Hello,
I'm working on a minimal ESP8266 board which should control 64 WS2812b LEDs. The board should be very small size and as less components as possible. So I made a layout and ordered it on JLCPCB, unfortunately I made on the go and made some mistakes.
I had some Problems with it:
- Mayor Problem: the Esp was heating up a lot (yes it was powered by 3.3v not 5v ). It is in a small enclosure, which made it even worse, so I had to open the enclosure to not worry about the ESP. But it has to be in a small closed Enclosure.
- Control of WS2812B LEDs: (common problem), short explanation: every LED takes about 30μs to update, 64 LEDs take about 2ms to update. As I ran it with 60FPS (120ms/sek just LED update) I faced of course some Problems, because the Wifi needs in irregular intervals some time to update (and the sketch want to be processed also). I made three things against it: 1. I used the "Metro" library to update the pixels with 60fps, the "Ticker" library works much better with the ESP. 2. I reduced the FPS to 30 3. I had a problem that the LEDs also flickered, thats because of the Interrupts in the LED update. I solved it with adding "#define FASTLED_ALLOW_INTERRUPTS 0" before I included Fastled. But that probably caused my third and fourth problem :(.
- ESP resets about every 10 minutes (I think Watchdog resets). I probably can solve it with "#define FASTLED_INTERRUPT_RETRY_COUNT 1", instead of forbidding all interrupts.
- Wifi works sometimes not. I think thats also because of the interrupts, because when Fastled updates the LEDs, Wifi wont work. maybe, also working with Retry count, but not tested.
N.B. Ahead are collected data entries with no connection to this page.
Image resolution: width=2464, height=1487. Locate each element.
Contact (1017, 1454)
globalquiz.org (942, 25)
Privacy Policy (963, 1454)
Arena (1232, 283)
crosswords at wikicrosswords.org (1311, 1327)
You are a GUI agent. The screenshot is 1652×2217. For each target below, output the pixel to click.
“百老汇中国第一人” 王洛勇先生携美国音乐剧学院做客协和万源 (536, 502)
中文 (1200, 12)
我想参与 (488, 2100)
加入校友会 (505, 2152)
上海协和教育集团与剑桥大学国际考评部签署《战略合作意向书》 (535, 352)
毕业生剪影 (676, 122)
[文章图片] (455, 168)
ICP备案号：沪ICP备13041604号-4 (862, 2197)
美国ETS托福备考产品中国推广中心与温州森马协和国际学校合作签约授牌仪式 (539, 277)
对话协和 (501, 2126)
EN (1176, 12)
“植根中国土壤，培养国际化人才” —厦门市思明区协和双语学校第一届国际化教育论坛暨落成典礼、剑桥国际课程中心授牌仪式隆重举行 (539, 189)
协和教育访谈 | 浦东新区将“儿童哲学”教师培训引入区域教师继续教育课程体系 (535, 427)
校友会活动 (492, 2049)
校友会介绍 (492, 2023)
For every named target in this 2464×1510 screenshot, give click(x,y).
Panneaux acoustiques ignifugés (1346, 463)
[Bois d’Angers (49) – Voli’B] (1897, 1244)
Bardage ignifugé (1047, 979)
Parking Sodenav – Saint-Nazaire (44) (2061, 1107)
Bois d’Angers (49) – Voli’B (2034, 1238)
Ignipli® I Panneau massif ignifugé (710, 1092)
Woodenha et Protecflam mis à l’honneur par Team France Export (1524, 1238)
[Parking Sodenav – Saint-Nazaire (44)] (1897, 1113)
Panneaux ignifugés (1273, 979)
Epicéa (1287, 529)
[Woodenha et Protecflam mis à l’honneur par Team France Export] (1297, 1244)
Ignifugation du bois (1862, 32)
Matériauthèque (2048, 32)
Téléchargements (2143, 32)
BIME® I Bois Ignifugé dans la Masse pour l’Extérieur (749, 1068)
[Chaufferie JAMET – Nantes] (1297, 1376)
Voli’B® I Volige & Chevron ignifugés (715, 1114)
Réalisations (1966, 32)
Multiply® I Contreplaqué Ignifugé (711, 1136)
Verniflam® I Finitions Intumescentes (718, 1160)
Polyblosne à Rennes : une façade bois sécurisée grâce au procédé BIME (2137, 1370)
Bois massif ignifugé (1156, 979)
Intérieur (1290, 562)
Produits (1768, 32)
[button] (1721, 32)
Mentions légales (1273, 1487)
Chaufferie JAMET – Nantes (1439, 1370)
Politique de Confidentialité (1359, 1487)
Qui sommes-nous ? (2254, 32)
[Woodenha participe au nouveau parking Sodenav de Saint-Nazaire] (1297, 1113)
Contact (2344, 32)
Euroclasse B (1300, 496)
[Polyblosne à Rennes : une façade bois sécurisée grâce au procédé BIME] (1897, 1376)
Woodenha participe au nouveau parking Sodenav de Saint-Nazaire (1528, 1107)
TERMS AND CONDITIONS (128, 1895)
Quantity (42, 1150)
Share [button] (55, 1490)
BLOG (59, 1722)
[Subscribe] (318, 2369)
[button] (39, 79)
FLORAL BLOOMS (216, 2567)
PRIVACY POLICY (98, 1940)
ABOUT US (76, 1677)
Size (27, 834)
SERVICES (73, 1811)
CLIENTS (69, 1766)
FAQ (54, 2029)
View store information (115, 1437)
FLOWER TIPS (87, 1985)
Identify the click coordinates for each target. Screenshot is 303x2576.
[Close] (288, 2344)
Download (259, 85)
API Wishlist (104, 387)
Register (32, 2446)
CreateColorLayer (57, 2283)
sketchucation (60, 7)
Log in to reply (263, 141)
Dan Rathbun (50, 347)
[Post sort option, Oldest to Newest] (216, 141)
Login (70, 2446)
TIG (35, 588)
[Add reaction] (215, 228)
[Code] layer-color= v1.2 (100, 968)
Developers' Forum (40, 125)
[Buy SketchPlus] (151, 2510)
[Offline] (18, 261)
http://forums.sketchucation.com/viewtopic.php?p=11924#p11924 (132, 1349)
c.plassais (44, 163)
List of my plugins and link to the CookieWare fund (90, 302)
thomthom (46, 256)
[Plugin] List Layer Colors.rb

- Because I wanted to have a minimal board, flashing was very complicated. I had to flash the ESP12 before I soldered it into the PCB and than using OTA. But when the code was not working properly I had to desolder the ESP with a heatgun, flash it again over serial and resolder it.
So now my improvements I made:
- Biggest Error in PCB design cap between 3.3V and GND 100nF instead of 100μF - shame on me ;). Exchanged it in the new Schematic of course
- Improvements in power supply. Used instead of MCP1700, AMS1117. More caps / tantals (probably a little bit too much, but I wanted to be sure)
- bigger PCB traces for LED power
- used two pins to control the LEDs (2x1ms is better than 1x2ms Update), also used the UART pins to use hardware if necessary (pins are buffered)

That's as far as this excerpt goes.